Astronomers have long suspected that galaxies feed on external space gas. After all, there isn't enough matter inside the galaxies to keep forming new stars after the first billion or two years. But the actual motion of the gas and its properties had not been observed until now.

"Our study shows unambiguously that the gas is infalling," writes Nicolas Bouché an astronomer at the Research Institute in Astrophysics and Planetology in Toulouse, France, and the study's lead author, in an email to the Monitor. "To be more precise, we see the gas moving in the same direction as the galaxy's rotation, but not fast enough to balance gravity."

The inflow of the gas is likely "spinning the galaxy up," by increasing its angular momentum, adds Dr.
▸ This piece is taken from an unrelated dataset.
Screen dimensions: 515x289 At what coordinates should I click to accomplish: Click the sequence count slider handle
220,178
Murphy. "It's like stirring a whirlpool faster by running your hand around the outer part of the pool." The galaxy is spinning at roughly 350,000 to 400,000 miles per hour, a bit slower that the Milky Way, which whirls at about half a million miles per hour. 
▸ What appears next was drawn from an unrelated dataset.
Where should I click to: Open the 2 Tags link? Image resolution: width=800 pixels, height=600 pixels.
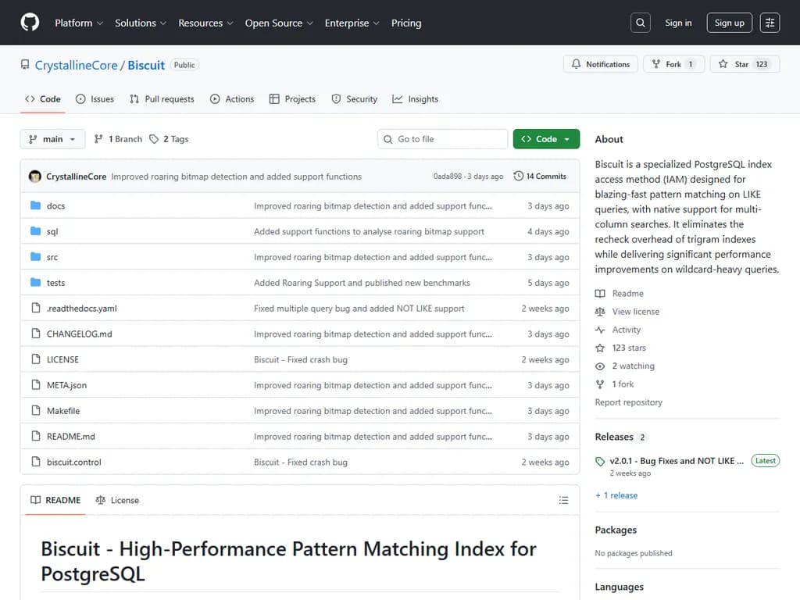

"The importance of our work is that we've identified the signatures of that process for the first time in such a distant galaxy," writes Murphy. "We found that there's enough gas flowing in to feed the large appetite of this galaxy for forming new stars, equivalent to making about 30 of our Suns per year."

"Signatures of Cool Gas Fueling a Star-Forming Galaxy at Redshift 2.3" appears in the current issue of the journal Science.